[Set task]
Transcribe the rows below word for word, from the line containing "Vulnerabilities [727, 634]" through the line containing "advisor (681, 119)", including both of those lines.
-------------------------
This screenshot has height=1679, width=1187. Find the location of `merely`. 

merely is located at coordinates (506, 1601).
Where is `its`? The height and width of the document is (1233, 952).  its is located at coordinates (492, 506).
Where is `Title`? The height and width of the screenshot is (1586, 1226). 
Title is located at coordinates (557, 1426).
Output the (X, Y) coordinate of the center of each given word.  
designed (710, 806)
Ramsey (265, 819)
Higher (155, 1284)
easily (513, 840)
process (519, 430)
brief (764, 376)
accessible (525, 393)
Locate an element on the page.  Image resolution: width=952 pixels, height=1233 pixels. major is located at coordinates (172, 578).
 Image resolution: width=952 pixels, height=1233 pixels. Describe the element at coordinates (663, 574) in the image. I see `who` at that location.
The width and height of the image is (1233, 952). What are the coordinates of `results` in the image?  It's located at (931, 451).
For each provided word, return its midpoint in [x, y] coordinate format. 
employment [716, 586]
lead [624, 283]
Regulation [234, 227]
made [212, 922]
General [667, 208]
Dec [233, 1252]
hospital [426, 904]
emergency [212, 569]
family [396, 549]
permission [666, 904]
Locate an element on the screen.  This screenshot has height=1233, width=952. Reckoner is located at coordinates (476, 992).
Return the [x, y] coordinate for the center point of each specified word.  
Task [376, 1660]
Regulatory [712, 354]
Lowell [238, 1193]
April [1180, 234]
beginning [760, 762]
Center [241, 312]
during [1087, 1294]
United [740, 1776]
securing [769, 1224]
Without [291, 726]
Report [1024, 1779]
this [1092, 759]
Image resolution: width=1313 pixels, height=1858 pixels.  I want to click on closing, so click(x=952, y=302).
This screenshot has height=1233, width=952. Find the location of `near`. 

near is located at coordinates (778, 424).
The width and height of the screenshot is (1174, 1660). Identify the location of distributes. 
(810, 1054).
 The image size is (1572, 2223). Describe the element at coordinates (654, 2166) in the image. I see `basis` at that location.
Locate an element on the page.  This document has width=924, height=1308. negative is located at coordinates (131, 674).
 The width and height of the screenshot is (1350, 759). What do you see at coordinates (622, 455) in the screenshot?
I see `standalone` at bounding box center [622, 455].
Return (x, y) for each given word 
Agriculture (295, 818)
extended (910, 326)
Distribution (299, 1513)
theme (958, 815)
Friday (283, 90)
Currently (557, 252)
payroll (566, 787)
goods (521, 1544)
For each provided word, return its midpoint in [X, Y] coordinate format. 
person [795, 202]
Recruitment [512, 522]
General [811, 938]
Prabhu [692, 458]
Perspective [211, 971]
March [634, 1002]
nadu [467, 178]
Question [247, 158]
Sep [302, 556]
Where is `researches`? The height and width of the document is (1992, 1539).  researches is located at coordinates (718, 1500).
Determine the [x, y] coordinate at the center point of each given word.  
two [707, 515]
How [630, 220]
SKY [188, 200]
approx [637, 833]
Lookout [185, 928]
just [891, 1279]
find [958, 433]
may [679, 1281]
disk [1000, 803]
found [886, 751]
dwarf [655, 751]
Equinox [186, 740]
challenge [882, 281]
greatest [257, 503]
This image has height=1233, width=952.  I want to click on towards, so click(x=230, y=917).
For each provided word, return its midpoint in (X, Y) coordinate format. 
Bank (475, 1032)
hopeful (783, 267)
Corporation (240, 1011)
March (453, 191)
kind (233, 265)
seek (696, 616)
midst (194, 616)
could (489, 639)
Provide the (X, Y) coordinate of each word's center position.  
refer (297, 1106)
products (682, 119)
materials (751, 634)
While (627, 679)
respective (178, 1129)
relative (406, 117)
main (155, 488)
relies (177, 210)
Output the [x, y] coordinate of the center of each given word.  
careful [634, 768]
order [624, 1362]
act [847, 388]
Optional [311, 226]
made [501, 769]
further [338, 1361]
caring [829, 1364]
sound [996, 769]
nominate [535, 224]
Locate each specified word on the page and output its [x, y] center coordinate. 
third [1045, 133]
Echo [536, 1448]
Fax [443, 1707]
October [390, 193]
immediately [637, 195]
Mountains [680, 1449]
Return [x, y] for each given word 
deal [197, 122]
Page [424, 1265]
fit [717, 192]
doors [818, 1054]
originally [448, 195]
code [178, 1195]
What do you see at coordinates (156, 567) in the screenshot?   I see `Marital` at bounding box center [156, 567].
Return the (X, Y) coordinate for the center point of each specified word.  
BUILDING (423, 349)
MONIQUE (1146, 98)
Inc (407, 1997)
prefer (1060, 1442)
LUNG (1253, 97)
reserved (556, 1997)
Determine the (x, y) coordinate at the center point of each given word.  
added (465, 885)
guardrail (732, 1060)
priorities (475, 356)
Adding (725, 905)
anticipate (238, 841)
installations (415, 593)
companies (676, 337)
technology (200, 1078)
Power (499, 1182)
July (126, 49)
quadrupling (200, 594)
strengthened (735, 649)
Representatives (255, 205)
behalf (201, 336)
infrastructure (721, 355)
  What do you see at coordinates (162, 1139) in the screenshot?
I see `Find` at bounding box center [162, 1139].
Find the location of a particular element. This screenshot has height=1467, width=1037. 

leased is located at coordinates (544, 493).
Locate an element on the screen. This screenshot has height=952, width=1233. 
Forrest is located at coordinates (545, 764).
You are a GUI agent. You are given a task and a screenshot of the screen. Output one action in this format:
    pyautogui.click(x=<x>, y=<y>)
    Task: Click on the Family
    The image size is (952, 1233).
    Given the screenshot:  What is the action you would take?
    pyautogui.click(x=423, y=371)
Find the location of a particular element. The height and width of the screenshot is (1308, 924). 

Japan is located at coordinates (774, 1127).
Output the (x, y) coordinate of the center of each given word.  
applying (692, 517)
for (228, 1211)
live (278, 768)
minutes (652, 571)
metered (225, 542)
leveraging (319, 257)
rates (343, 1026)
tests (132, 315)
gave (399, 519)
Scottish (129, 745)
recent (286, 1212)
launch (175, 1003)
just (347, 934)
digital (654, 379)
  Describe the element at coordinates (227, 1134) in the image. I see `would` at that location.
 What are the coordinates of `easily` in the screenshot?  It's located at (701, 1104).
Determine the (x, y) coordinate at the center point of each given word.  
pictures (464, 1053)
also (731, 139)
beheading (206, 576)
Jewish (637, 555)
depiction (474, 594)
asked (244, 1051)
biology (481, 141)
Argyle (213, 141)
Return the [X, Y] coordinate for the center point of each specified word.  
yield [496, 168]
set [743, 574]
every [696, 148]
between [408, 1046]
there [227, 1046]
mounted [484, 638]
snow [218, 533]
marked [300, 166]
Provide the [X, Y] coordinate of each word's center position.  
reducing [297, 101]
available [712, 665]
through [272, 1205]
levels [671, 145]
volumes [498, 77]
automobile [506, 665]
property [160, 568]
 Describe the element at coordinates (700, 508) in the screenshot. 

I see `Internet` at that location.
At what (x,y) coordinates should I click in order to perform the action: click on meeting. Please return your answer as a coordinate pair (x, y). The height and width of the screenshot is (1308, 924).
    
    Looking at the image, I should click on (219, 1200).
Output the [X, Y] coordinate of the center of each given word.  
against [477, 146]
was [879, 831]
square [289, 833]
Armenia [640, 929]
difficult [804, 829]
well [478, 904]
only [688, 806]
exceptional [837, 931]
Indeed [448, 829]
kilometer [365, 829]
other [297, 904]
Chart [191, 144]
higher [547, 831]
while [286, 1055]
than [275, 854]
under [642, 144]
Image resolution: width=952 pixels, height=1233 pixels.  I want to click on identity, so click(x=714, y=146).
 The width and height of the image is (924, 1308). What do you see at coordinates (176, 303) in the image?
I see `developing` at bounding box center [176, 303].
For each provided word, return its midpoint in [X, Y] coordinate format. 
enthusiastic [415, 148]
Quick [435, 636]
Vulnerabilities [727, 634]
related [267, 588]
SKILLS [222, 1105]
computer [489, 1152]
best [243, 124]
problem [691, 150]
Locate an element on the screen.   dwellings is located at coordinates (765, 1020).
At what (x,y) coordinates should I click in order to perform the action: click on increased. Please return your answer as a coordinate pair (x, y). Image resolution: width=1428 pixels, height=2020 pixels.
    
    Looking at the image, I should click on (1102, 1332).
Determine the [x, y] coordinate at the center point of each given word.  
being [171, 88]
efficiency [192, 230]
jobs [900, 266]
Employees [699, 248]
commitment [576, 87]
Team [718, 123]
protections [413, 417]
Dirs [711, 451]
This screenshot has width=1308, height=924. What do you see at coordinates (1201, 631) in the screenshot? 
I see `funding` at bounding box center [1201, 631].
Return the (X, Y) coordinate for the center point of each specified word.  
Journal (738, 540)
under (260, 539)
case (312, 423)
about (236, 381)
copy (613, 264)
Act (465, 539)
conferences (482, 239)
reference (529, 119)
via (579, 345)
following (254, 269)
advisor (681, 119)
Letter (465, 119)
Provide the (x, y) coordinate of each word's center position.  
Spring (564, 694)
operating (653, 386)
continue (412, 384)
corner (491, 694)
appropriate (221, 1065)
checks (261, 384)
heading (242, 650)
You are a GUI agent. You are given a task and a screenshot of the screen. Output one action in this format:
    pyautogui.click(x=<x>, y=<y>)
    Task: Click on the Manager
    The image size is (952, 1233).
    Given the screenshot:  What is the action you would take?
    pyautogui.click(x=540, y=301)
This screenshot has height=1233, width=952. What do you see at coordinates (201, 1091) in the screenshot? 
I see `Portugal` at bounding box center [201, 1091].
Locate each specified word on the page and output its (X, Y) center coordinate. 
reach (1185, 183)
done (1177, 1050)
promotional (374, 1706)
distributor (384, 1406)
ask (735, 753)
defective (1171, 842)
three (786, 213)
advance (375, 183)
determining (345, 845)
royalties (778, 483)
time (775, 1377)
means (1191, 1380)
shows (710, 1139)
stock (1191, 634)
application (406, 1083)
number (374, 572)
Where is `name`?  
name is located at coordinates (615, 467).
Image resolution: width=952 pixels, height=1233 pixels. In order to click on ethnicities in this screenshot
-------------------------
[Result of this task]
Vulnerabilities [727, 634]
related [267, 588]
SKILLS [222, 1105]
computer [489, 1152]
best [243, 124]
problem [691, 150]
Locate an element on the screen.   dwellings is located at coordinates (765, 1020).
At what (x,y) coordinates should I click in order to perform the action: click on increased. Please return your answer as a coordinate pair (x, y). Image resolution: width=1428 pixels, height=2020 pixels.
    
    Looking at the image, I should click on (1102, 1332).
Determine the [x, y] coordinate at the center point of each given word.  
being [171, 88]
efficiency [192, 230]
jobs [900, 266]
Employees [699, 248]
commitment [576, 87]
Team [718, 123]
protections [413, 417]
Dirs [711, 451]
This screenshot has width=1308, height=924. What do you see at coordinates (1201, 631) in the screenshot? 
I see `funding` at bounding box center [1201, 631].
Return the (X, Y) coordinate for the center point of each specified word.  
Journal (738, 540)
under (260, 539)
case (312, 423)
about (236, 381)
copy (613, 264)
Act (465, 539)
conferences (482, 239)
reference (529, 119)
via (579, 345)
following (254, 269)
advisor (681, 119)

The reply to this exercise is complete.